■ Directions for this task: Using the article on the GMO labeling bill, decide whether each statement agrees with it, answering yes or no and quoting the deciding words: (a) the bill exempts meat and eggs from labeling; (b) the petition to be delivered on Friday holds fewer than 100,000 signatures; (c) the bill's definition of genetically modified foods covers gene editing.

The White House has offered tentative approval of the Senate GMO labeling bill, despite the vocal disapproval of several consumer groups.
The Stabenow-Roberts bill S. 764, passed in the House on Thursday; it will now go to the White House so that President Obama can sign it into law.
“While there is broad consensus that foods from genetically engineered crops are safe, we appreciate the bipartisan effort to address consumers’ interest in knowing more about their food, including whether it includes ingredients from genetically engineered crops,” White House spokeswoman Katie Hill said in an e-mail to Bloomberg. "We look forward to tracking its progress in the House and anticipate the president would sign it in its current form.”
Right-to-know activists representing more than 100 organizations plan to deliver a petition containing more than 200,000 signatures on Friday at 1 p.m. to ask the President to veto the bill.
The bill is heavily criticized for its stipulation that information regarding GMO ingredients can be hidden behind a QR code, as well as for the exemption of animal products including meat and eggs from labeling. The bill is also criticized for its definition of genetically modified foods, which does not include certain new genetic techniques such as gene editing.

■ Listed entries:
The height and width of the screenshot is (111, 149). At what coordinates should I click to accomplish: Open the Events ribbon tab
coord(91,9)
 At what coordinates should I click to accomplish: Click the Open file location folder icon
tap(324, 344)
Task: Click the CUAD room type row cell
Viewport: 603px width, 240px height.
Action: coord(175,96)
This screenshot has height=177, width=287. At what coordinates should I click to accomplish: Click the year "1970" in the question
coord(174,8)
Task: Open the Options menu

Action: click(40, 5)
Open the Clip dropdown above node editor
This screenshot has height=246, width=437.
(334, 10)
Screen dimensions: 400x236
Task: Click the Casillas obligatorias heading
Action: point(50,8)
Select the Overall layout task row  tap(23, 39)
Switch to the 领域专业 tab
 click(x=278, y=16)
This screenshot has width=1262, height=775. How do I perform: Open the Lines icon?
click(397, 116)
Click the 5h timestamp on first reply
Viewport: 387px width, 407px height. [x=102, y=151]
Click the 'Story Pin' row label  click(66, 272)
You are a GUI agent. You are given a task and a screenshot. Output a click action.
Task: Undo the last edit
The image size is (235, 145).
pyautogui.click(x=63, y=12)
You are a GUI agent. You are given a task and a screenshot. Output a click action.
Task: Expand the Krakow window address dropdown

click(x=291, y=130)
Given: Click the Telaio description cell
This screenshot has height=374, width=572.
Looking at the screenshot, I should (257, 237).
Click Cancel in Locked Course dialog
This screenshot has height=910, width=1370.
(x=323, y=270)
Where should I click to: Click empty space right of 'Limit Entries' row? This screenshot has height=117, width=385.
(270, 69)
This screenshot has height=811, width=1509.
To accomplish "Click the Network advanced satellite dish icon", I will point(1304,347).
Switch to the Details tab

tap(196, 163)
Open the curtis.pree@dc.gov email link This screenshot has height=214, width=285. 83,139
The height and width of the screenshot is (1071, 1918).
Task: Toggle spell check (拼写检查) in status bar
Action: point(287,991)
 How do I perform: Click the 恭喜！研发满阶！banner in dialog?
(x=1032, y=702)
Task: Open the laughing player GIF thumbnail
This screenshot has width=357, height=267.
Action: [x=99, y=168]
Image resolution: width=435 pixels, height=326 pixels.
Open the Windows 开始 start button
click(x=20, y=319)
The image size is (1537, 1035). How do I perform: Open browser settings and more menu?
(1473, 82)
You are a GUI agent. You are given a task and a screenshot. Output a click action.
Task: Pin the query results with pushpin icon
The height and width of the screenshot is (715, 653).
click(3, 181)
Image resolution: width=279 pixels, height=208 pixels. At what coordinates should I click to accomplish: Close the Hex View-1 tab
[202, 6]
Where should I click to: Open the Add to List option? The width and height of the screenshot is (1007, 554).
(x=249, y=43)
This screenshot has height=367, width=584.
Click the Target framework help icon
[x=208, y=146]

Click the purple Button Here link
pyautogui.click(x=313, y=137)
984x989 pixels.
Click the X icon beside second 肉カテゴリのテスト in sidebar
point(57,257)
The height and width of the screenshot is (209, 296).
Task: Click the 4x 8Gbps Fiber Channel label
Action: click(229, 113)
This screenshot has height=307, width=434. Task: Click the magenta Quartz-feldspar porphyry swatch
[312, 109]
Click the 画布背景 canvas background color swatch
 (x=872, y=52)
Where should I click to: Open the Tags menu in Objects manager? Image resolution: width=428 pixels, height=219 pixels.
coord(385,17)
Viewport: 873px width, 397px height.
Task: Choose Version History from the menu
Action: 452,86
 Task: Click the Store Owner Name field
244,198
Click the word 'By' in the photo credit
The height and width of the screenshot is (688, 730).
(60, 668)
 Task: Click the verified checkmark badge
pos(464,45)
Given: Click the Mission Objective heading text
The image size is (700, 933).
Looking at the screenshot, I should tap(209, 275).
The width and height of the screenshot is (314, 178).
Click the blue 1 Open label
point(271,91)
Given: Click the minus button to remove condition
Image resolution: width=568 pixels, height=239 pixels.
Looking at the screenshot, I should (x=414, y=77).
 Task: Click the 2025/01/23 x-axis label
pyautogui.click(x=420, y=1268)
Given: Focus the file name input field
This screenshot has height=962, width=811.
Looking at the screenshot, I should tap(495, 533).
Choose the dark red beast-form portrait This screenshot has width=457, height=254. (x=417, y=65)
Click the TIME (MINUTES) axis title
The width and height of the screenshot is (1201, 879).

■ Answer section:
(a) Yes: "the exemption of animal products including meat and eggs from labeling"
(b) No: "a petition containing more than 200,000 signatures"
(c) No: "does not include certain new genetic techniques such as gene editing"